→ **Data to use**
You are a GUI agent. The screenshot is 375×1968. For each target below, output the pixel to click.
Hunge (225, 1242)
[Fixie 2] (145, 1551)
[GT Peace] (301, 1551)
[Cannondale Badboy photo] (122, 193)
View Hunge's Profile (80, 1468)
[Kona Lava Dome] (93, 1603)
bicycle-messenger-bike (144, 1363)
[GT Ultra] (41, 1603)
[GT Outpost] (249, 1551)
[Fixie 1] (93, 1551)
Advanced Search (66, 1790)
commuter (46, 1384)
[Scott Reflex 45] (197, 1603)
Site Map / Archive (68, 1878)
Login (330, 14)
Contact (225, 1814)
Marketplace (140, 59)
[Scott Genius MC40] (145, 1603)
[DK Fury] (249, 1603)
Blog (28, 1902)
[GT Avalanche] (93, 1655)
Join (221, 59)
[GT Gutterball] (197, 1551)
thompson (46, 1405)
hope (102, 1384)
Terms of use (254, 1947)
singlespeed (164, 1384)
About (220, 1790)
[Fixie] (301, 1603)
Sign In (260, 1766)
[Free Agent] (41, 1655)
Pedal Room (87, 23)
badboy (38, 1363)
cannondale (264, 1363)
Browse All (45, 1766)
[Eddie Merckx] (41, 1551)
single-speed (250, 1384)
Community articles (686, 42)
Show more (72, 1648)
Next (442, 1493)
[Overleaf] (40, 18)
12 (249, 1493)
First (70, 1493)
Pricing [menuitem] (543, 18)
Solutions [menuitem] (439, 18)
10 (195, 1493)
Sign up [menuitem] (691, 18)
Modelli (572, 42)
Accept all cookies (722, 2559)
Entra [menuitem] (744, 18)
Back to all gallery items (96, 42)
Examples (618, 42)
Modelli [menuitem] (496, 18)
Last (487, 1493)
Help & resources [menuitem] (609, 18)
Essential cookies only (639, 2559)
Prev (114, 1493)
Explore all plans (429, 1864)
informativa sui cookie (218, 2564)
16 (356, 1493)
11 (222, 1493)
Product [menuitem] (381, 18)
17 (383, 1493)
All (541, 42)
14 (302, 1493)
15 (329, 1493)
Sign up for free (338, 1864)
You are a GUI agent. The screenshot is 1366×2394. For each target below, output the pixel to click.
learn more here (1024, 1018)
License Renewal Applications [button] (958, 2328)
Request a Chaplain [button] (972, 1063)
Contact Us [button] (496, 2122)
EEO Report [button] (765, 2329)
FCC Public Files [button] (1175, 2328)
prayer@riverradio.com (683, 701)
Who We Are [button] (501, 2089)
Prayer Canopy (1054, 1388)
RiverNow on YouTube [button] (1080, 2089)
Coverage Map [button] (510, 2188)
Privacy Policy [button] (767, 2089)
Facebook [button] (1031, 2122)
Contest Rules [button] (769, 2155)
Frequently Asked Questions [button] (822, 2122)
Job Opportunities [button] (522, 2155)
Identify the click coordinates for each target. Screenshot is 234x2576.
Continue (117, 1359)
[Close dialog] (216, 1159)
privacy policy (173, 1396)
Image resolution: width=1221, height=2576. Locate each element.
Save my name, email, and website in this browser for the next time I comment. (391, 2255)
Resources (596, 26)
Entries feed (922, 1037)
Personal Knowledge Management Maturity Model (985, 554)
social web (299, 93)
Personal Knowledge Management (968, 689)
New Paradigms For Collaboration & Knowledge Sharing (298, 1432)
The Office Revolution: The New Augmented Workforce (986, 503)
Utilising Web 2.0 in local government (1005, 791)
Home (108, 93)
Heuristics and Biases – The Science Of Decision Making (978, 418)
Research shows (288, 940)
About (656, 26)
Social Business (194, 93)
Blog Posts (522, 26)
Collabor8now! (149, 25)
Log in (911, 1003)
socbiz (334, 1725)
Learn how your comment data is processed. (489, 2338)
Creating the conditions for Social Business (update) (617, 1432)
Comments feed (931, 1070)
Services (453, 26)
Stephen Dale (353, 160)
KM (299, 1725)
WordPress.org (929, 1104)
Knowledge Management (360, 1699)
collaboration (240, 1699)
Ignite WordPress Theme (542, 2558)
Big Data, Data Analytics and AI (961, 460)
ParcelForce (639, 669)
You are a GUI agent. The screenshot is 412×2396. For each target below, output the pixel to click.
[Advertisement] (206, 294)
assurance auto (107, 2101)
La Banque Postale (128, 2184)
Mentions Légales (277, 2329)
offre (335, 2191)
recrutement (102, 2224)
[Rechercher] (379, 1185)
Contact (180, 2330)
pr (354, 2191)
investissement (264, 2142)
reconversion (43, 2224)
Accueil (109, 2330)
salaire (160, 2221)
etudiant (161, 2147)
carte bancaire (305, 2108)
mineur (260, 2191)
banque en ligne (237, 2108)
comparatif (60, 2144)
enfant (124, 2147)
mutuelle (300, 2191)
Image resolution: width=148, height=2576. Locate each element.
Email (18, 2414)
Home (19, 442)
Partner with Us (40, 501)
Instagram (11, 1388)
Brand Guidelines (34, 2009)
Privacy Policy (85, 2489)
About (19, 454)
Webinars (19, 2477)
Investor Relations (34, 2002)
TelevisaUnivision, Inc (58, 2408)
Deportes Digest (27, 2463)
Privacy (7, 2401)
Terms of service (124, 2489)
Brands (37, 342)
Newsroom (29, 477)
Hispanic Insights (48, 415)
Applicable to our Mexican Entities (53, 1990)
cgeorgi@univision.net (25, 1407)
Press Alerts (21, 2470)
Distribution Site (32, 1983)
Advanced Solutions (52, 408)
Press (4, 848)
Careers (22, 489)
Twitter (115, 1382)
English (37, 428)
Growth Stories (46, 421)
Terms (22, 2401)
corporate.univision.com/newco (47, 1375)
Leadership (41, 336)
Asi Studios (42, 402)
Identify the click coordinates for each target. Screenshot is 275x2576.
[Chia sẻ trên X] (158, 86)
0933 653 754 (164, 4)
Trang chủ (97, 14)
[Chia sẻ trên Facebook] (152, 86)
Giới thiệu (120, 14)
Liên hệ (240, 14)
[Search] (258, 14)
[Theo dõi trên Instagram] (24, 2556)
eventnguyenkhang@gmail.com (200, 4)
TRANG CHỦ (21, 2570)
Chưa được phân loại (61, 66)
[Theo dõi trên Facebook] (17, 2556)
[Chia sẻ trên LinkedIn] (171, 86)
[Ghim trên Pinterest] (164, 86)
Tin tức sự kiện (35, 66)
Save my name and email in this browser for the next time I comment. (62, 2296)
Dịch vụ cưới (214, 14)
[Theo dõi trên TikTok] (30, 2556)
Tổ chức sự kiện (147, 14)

→ **Task brief**
Examine the records and report how many lines contain the string "WordPress". Only the number should be given.

→ **Result of this exercise**
2